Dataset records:
-=-=-=-=-

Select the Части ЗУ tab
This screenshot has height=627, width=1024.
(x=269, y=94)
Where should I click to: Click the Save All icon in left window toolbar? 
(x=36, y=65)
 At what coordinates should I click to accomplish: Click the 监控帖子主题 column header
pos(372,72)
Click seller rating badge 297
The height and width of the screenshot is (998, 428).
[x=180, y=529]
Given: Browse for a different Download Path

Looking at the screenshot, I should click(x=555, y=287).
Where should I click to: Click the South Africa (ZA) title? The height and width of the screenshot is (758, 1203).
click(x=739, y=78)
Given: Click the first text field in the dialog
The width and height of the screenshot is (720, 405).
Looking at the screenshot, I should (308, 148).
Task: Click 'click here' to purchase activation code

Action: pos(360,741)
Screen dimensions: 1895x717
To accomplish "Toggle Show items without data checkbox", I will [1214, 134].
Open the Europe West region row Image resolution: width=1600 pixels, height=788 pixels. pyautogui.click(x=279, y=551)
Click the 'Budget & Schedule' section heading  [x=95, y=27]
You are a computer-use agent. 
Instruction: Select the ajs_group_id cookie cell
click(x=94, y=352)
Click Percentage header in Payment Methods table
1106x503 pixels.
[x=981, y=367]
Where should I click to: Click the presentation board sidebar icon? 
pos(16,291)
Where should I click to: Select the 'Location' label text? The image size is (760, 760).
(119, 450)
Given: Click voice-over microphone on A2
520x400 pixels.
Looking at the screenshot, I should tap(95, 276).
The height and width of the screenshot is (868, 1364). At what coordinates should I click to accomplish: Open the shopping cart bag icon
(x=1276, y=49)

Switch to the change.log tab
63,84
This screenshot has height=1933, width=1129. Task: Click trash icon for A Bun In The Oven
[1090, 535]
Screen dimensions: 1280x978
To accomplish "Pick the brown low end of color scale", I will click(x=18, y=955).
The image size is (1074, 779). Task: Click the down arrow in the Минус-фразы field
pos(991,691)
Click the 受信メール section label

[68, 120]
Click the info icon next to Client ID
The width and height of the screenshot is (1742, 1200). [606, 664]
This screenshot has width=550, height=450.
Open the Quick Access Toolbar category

-=-=-=-=-

What is needed is a word-for-word copy of all the records above.

Select the Части ЗУ tab
This screenshot has height=627, width=1024.
(x=269, y=94)
Where should I click to: Click the Save All icon in left window toolbar? 
(x=36, y=65)
 At what coordinates should I click to accomplish: Click the 监控帖子主题 column header
pos(372,72)
Click seller rating badge 297
The height and width of the screenshot is (998, 428).
[x=180, y=529]
Given: Browse for a different Download Path

Looking at the screenshot, I should click(x=555, y=287).
Where should I click to: Click the South Africa (ZA) title? The height and width of the screenshot is (758, 1203).
click(x=739, y=78)
Given: Click the first text field in the dialog
The width and height of the screenshot is (720, 405).
Looking at the screenshot, I should (308, 148).
Task: Click 'click here' to purchase activation code

Action: pos(360,741)
Screen dimensions: 1895x717
To accomplish "Toggle Show items without data checkbox", I will [1214, 134].
Open the Europe West region row Image resolution: width=1600 pixels, height=788 pixels. pyautogui.click(x=279, y=551)
Click the 'Budget & Schedule' section heading  [x=95, y=27]
You are a computer-use agent. 
Instruction: Select the ajs_group_id cookie cell
click(x=94, y=352)
Click Percentage header in Payment Methods table
1106x503 pixels.
[x=981, y=367]
Where should I click to: Click the presentation board sidebar icon? 
pos(16,291)
Where should I click to: Select the 'Location' label text? The image size is (760, 760).
(119, 450)
Given: Click voice-over microphone on A2
520x400 pixels.
Looking at the screenshot, I should tap(95, 276).
The height and width of the screenshot is (868, 1364). At what coordinates should I click to accomplish: Open the shopping cart bag icon
(x=1276, y=49)

Switch to the change.log tab
63,84
This screenshot has height=1933, width=1129. Task: Click trash icon for A Bun In The Oven
[1090, 535]
Screen dimensions: 1280x978
To accomplish "Pick the brown low end of color scale", I will click(x=18, y=955).
The image size is (1074, 779). Task: Click the down arrow in the Минус-фразы field
pos(991,691)
Click the 受信メール section label

[68, 120]
Click the info icon next to Client ID
The width and height of the screenshot is (1742, 1200). [606, 664]
This screenshot has width=550, height=450.
Open the Quick Access Toolbar category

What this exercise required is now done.